Dünyanın büyük şehirlerinde ucu bucağı görünmez mahşeri kalabalıklar halinde soykırımı lanetliyorlar.

Mahşere de bu güzel halleriyle gelsinler.

Maalesef kötülerin gürültüsü daha çok çıkıyor, çok can acıtıyorlar. Çok zalim, çok acımasızlar. Alet ve edevatları iyilerinkinden ziyade.

Ama iyilik kötüleri zehirliyor. İyiliğin karşısında nefesleri daralıyor.

 Bugünlerde, Akdeniz’de iyilik için teknelerle, yelkenlilerle Gazze’ye doğru seyreden bütün uluslardan, bütün dinlerden iyi insanlar… İspanyollar, İngilizler, İtalyanlar, Norveçliler, Güney Afrikalılar, Tunuslular, Cezayirliler, Türkler, Kürtler…

Allah hepsinden razı olsun.

Belki bir kaşık çorba bile götüremeyecekler Gazze’ye.

Sevgilerini, dostluklarını, kardeşliklerini, insanlıklarını götürebilirler. İsrail askerleri bunu engelleyemez.

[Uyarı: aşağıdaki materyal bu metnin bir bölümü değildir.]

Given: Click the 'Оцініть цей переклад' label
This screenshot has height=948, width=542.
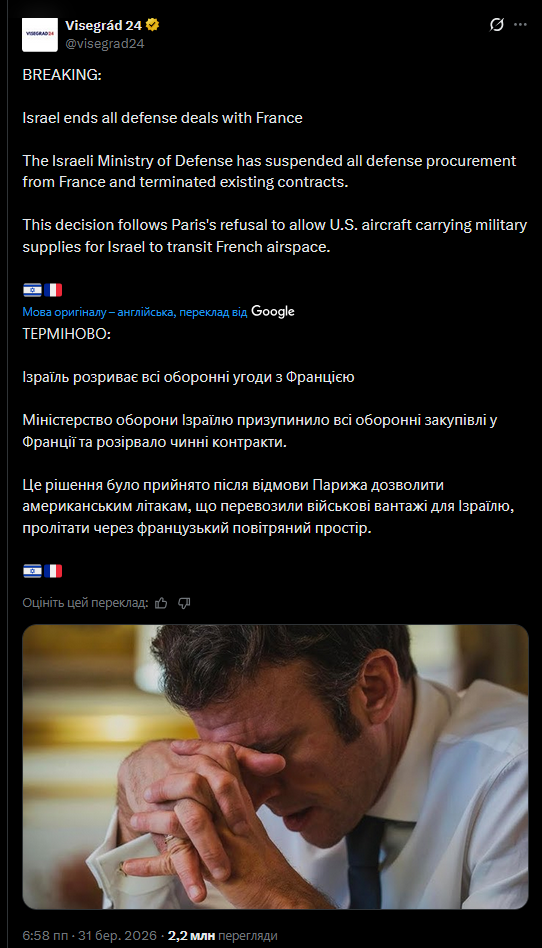Looking at the screenshot, I should point(85,603).
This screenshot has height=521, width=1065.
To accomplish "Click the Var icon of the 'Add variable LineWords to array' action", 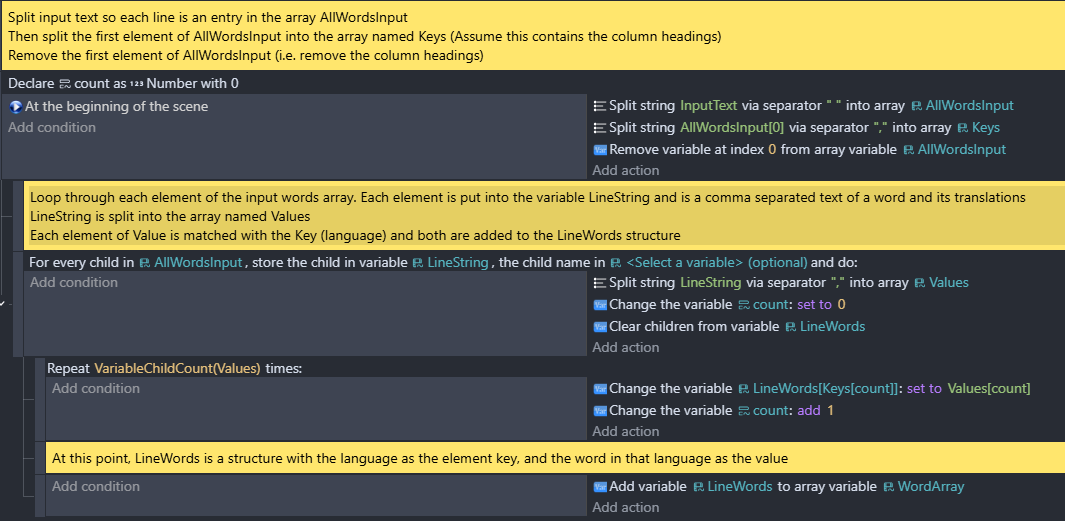I will pyautogui.click(x=600, y=486).
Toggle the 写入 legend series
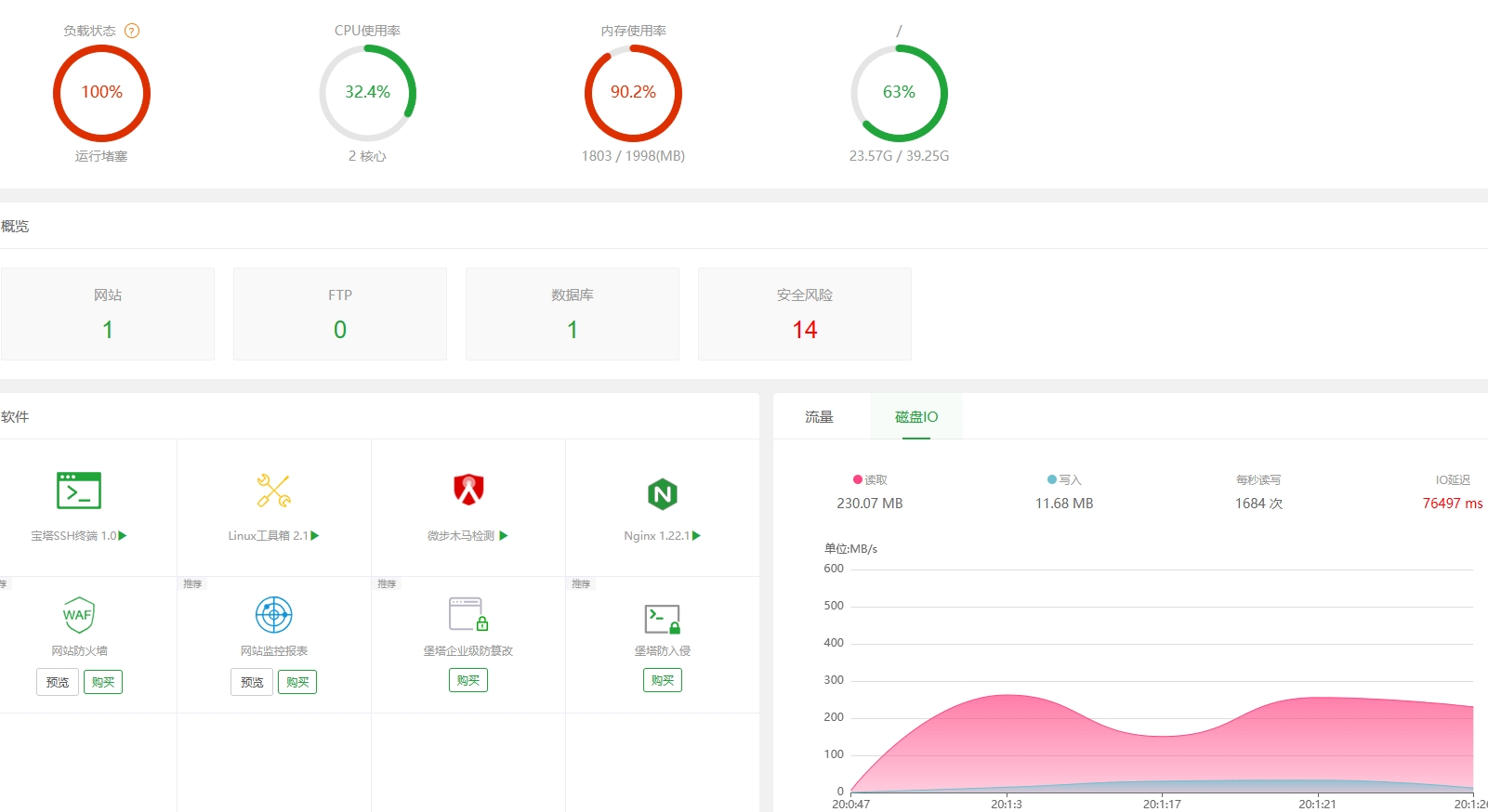 (x=1064, y=479)
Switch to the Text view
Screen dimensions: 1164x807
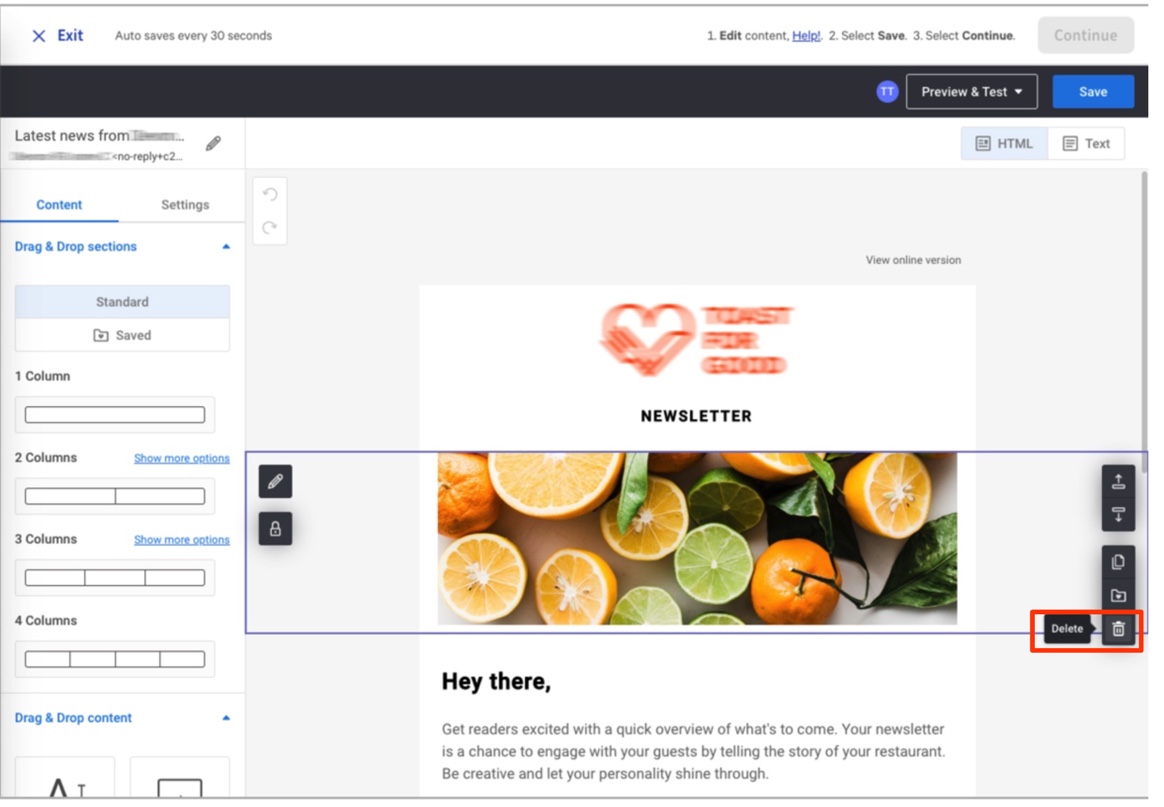[x=1087, y=143]
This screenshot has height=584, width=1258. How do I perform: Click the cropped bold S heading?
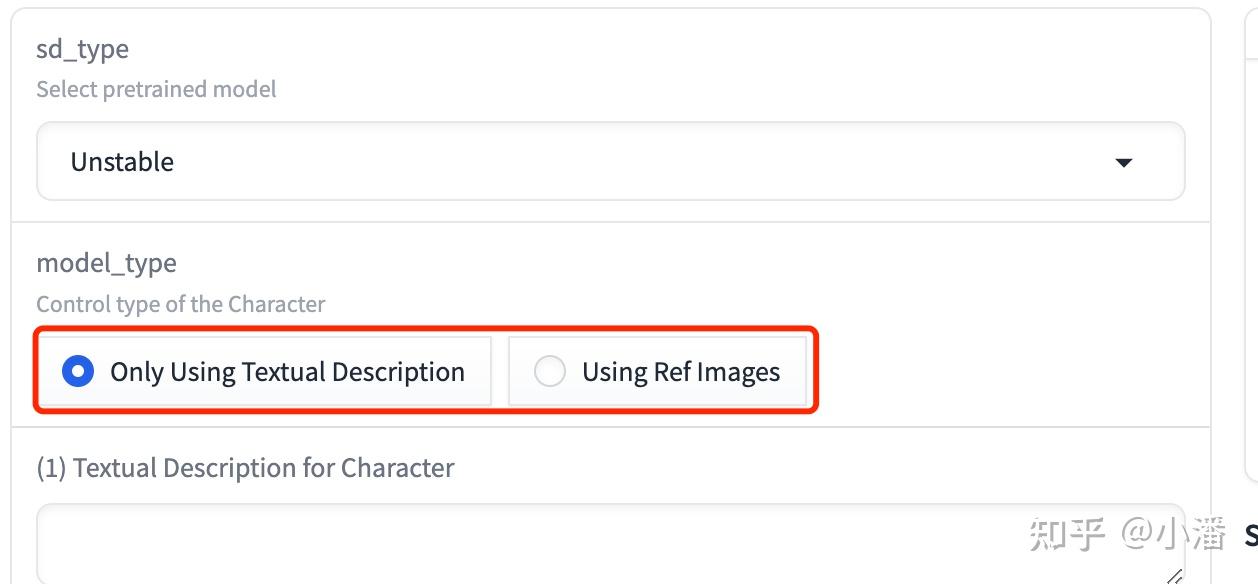point(1251,536)

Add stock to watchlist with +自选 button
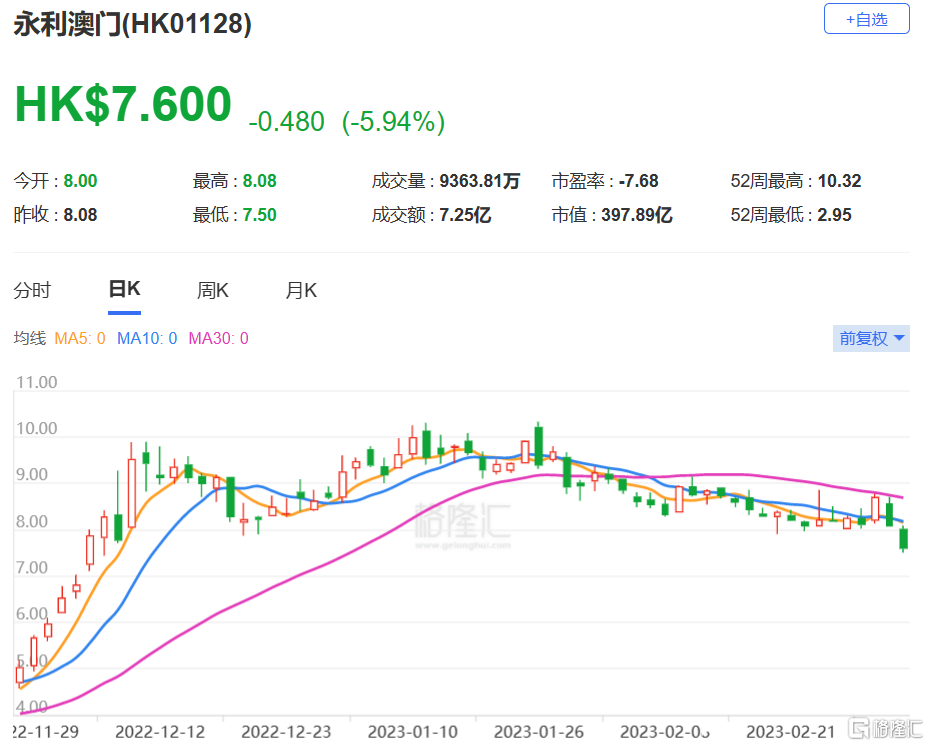click(x=866, y=19)
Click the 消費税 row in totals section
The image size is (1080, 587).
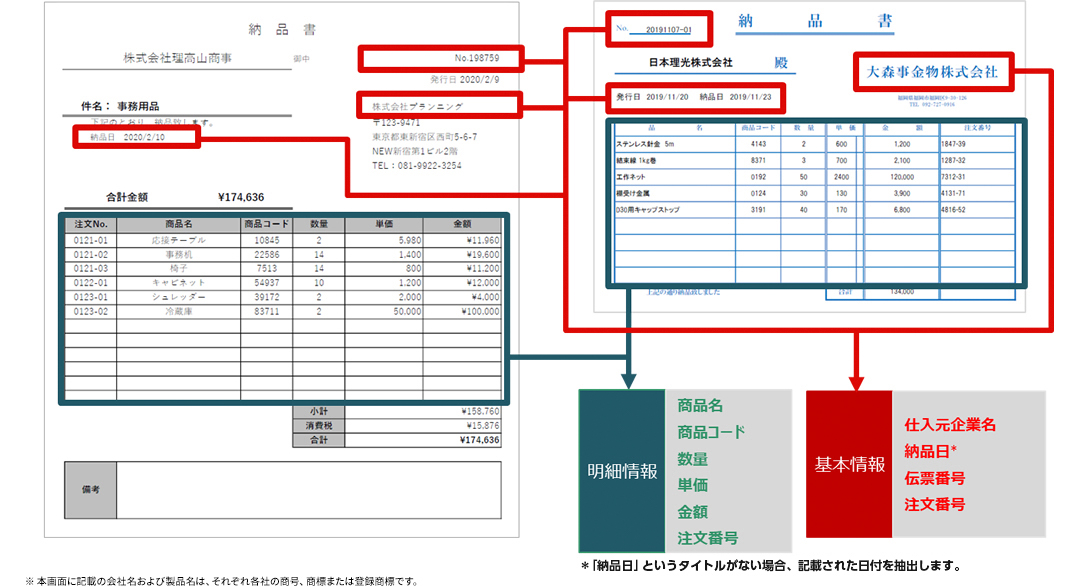(x=396, y=425)
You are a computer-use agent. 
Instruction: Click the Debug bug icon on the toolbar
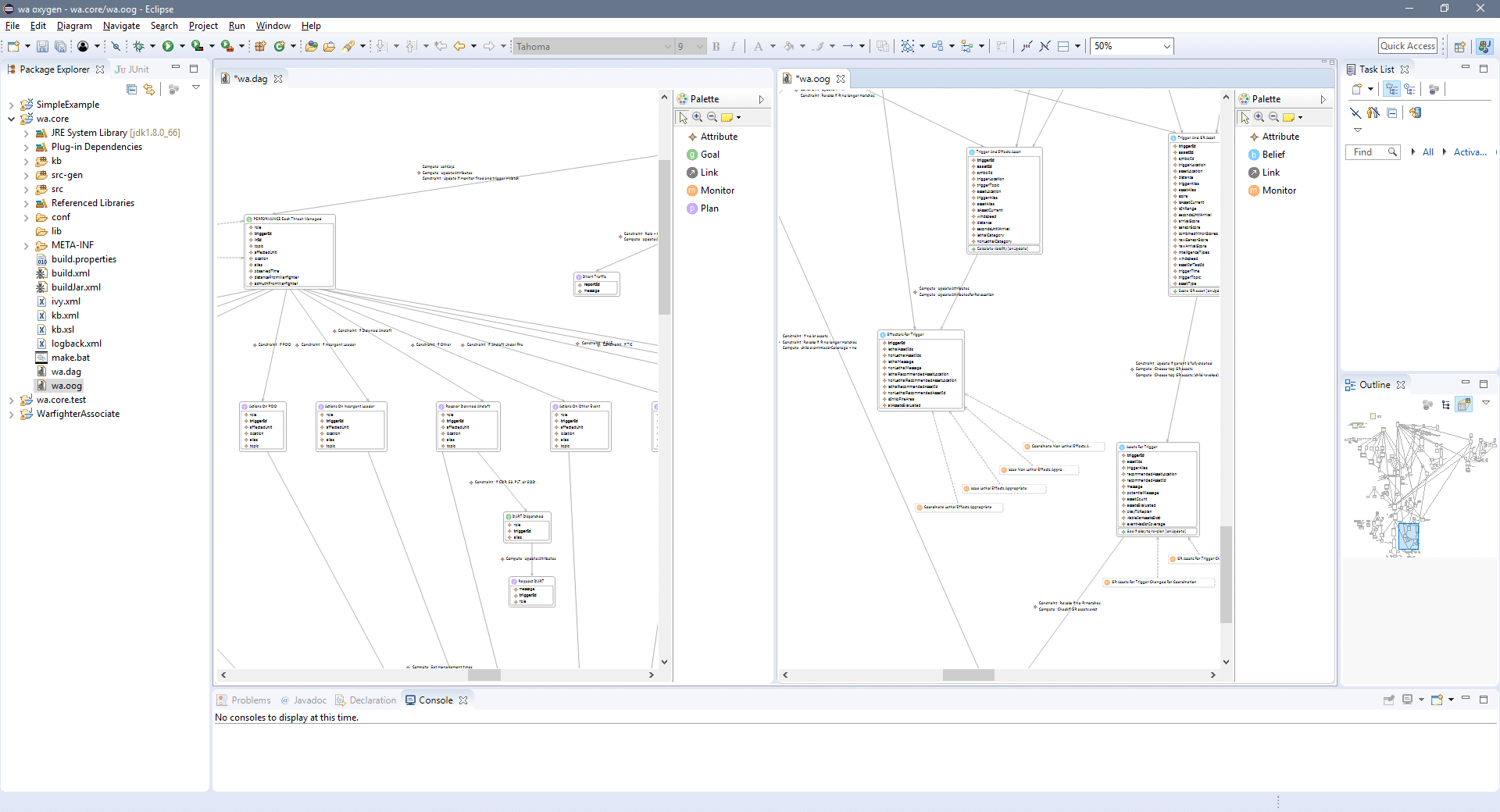(139, 46)
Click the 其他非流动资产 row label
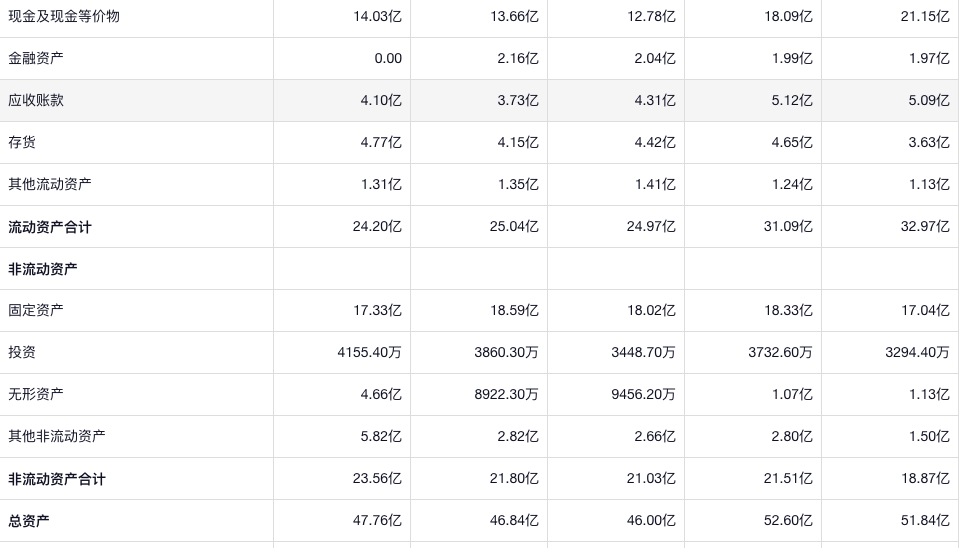 pyautogui.click(x=57, y=436)
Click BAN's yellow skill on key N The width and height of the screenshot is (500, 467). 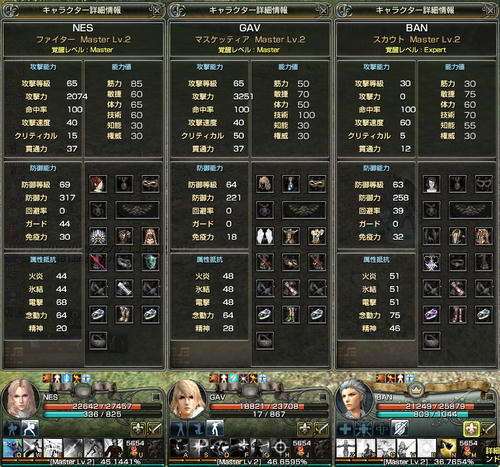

 İsrail’in kötülüğünün karşısına, kötülük daha açık, daha bariz, daha çıplak görünsün diye insanlığın iyiliğini koyabilirler.

Netanyahu’nun ve Trump’ın zorbalığı bunu da engelleyemez.

Büyüklerimiz “Gazze’nin yanında” olduklarını söylüyorlar.

Evet, temennilerinizle yanında görünüyorsunuz.

Ama temenniden başka verecek bir şeyiniz yok mu?

Başka bir kuvvetiniz, kudretiniz yok mu?

Hepsi bu kadar mı?

İtalya Başbakanı Giorgia Meloni, Sumud filosuna katılan İtalya vatandaşlarının güvenliğini sağlamak için tüm önlemleri alacaklarını söylemiş.

Bir anlamı var demek ki.

Bizim yetkililerimiz henüz böyle bir açıklama yapmadı.

Ben anlamadım ama bunun da bir anlamı vardır herhalde.